First Brit Prosecuted Over Twitter Libel
Tasha26 writes "A former town Mayor, Colin Elsbury, made legal history by being the first Brit to pay damages for libel on Twitter. His tweet on polling day said 'It's not in our nature to deride our opponents however Eddie Talbot had to be removed by the Police from a polling station' [and was held to amount] to pure election slur. The Twitter libel was settled at Cardiff High Court with total bill hitting £53,000 (£3,000 compensation + £50,000 legal fees). The fine works out at more than £2,400 per word. After Courtney Love's recent £260k settlement in a Twibel case, this case reaffirms that anything posted in the public domain is subject to libel laws."
Twibel? Seriously, you're coining a portmanteau out of one shared letter (i)? Fuck off.
For all that's wrong with Britain's libel system, this actually sounds like it'd pass muster in America as well, and a good thing for it, too.
The World Wide Web is dying. Soon, we shall have only the Internet.
3K actual compensation for the libel, 50K to the bottom feeding lawyers... And we think we have it bad here in America...
Here's a fine attempt to make a reasonable prosecution sound unreasonable:
"The fine works out at more than £2,400 per word."
Yes, but those words were put together in such an order that the statement was libellous.
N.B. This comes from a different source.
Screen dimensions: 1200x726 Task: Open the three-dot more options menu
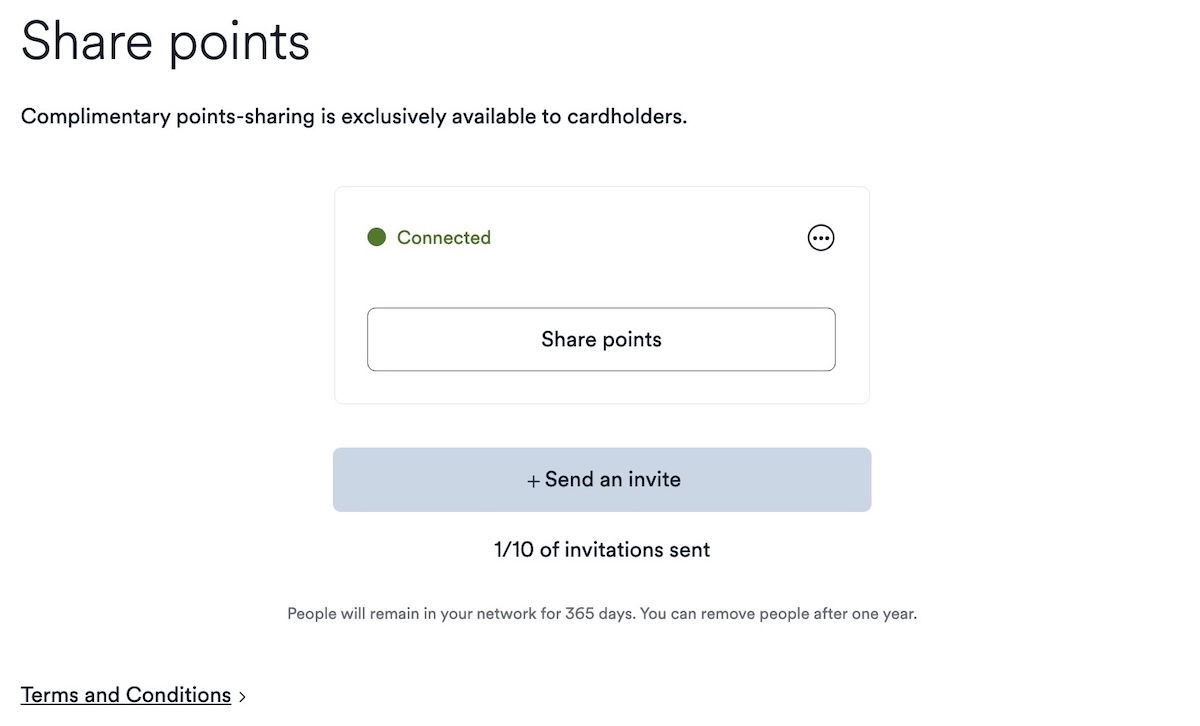(820, 238)
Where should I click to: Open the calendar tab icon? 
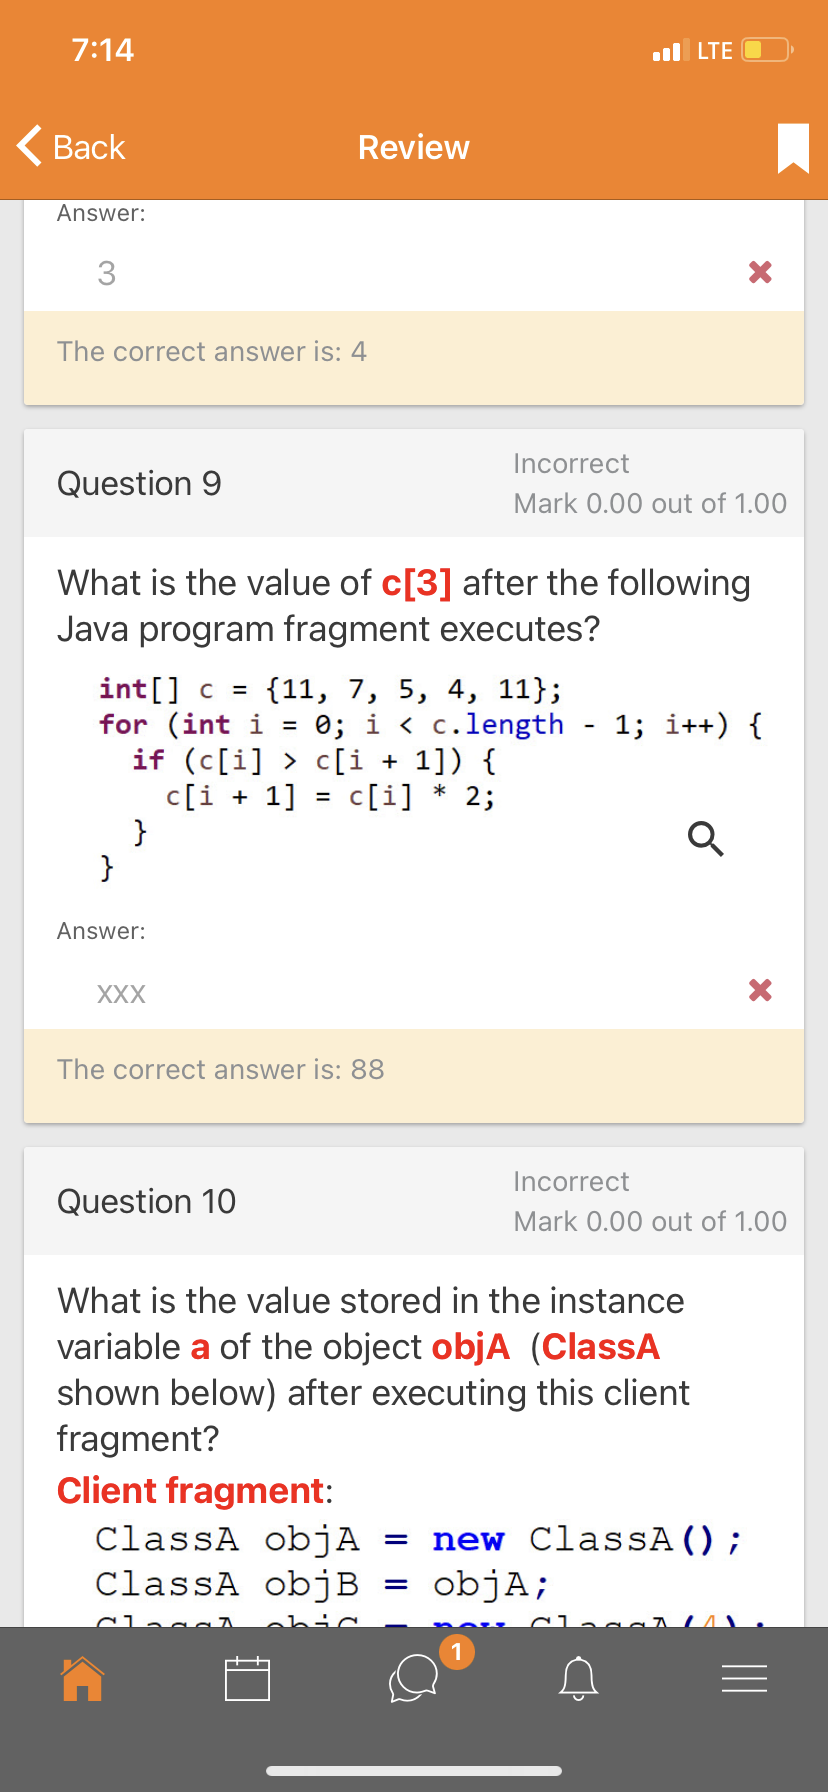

So that's £53,000 for each instance of libel/defamation. So what's the problem? You can't slander people (particularly your political opponents) and hope to get off scot-free
You know, he's never denied being a pedophile, rapist murderer. I'll leave that up to the reader to consider.
And so I publicly state that you, Bitztream, are a child molester, the hour before your interview as a school teacher...........
You still feel the same way?
Hours before an election someone lies about an opponent hoping some won't vote for the opponent. That is clearly libel.
The fine was £3,000. About £130/word.
The legal fees are nothing to do with the fine - Britain has a "loser pays" legal system so being ordered to pay legal fees isn't considered part of the fine.
On the plus side, this means there's a rather strong deterrent against frivolous lawsuits - "no win, no fee" (assuming your solicitor takes the case on that basis) only applies to your legal team, not the other sides. On the minus side, it means that a big company can add a paragraph to their legal threatograms saying "Please note that if you lose in court, you'll have to pay our fees. We're up to £1,500 already and we haven't even started yet."